Have you seen ‘I, Daniel Blake’? Well, what did you think? 

10 thoughts on “Guest Review: I, Daniel Blake (2016)

    1. Hey Cindy! I think you could say that most Ken Loach films are depressing. Btw, I had the privilege to chat w/ the writer Paul Laverty who’s from Scotland a few years ago, super nice guy!

  1. “But in a world that moves inexorably towards a hard-right social conscience, it is a film that cries out to be seen and heard.” Such a great conclusion to this review, Richard.
    I did hear about this movie and despite it’s depressing plotline, I’m gonna watch it because, well, it’s interesting and surely great.

    1. Yes Richard is a terrific reviewer! I think Ken Loach’s films tend to be quite depressing, but it has a lot of intriguing social issues.

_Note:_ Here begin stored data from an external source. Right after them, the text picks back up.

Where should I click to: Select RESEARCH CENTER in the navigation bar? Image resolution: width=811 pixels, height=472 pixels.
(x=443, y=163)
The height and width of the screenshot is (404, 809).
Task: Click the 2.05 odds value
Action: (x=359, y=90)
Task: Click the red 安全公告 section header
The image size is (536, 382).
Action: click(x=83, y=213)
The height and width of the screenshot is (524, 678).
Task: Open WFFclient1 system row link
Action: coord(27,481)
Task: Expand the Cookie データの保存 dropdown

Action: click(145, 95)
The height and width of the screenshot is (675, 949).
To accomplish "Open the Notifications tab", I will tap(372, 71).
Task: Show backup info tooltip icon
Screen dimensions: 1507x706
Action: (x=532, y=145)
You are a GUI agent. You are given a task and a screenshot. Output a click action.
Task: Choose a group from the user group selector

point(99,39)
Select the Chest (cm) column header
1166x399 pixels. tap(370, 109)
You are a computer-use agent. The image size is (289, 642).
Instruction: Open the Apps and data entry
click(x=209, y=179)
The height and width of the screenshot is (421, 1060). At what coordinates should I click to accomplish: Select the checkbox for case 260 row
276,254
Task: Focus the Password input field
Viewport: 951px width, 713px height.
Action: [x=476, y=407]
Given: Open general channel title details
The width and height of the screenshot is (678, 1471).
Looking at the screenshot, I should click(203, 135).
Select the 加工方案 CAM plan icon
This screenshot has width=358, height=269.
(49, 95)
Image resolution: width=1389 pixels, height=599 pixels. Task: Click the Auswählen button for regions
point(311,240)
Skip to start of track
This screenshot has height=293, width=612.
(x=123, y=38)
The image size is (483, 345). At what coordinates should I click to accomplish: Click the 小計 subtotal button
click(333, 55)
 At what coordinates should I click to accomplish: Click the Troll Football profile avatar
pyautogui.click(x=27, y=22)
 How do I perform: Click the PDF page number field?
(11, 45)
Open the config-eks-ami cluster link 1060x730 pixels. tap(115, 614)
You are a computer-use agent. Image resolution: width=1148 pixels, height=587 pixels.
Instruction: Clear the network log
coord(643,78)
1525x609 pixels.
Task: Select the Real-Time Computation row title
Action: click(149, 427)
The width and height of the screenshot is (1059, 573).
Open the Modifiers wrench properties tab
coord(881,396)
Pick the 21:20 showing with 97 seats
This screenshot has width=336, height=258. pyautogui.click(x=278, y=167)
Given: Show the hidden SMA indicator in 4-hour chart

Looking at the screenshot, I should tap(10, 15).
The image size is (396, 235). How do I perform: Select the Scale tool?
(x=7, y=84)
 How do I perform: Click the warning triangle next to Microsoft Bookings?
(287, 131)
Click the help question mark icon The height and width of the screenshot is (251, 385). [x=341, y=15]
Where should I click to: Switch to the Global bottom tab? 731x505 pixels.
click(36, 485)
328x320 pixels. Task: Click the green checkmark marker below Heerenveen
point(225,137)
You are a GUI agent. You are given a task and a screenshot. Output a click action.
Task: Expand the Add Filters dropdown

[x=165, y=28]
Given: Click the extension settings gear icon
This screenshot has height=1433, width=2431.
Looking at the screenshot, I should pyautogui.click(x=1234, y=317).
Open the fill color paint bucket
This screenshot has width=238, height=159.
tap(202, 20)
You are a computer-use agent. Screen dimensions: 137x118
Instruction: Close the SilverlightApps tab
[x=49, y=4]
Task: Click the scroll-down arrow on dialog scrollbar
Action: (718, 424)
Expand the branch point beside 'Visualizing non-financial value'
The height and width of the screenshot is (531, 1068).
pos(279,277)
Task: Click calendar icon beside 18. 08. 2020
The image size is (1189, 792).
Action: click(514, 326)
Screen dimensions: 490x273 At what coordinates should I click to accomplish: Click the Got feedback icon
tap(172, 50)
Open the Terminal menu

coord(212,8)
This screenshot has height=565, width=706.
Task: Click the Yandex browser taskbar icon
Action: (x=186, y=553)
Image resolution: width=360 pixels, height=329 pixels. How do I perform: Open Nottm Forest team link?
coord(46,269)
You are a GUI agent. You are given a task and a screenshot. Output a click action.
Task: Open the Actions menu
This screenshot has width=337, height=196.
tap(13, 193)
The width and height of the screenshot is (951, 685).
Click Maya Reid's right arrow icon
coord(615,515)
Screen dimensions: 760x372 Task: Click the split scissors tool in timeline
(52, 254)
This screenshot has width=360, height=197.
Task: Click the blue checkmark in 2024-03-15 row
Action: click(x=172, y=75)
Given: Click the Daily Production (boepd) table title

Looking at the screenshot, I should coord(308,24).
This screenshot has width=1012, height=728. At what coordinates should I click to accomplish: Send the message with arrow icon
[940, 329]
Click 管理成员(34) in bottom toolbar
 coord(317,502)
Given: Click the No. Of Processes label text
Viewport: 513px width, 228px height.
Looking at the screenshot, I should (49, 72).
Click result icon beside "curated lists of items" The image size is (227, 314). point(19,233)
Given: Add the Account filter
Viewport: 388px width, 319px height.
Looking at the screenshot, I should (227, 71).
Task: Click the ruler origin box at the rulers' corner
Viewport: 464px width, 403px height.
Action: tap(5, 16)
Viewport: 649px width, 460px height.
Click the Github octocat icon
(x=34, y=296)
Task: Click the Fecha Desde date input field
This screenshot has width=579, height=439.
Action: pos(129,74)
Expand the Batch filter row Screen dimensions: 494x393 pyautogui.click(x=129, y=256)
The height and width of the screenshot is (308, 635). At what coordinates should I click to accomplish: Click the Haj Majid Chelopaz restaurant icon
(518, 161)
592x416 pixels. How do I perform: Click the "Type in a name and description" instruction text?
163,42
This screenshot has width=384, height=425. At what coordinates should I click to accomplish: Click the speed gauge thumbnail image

  2. Thanks for the kind comments. Describing this film as depressing is understandable but a thought that should not dissuade anyone from seeing it. We see films for different reasons and this one is far from entertaining. It is such powerful social commentary without the soap-box polemic that we find in some films. Just an aside: I’m studying a unit in Literary Theory as part of my Masters and am spending a lot time looking at how poetry was the literary medium for challenging the status quo in the pre-modern era (and still is for many). This is precisely the role now taken up by film. Its mass accessibility gives it unrivalled power to talk about the failures of modern society. I’m hoping filmmakers of 2017 are busy creating the stories we need to see and hear as civilisation faces its greatest threats in half a century.

  3. Olanike Olowo-Fela

    Great review! You hit the nail on the head and it seems you made a similar judgement as I did in my review. You’re right this film is really depressing but I think it is a must watch for anyone living in Britain, especially with the upcoming election, as Daniels and Katies are on the rise throughout the country.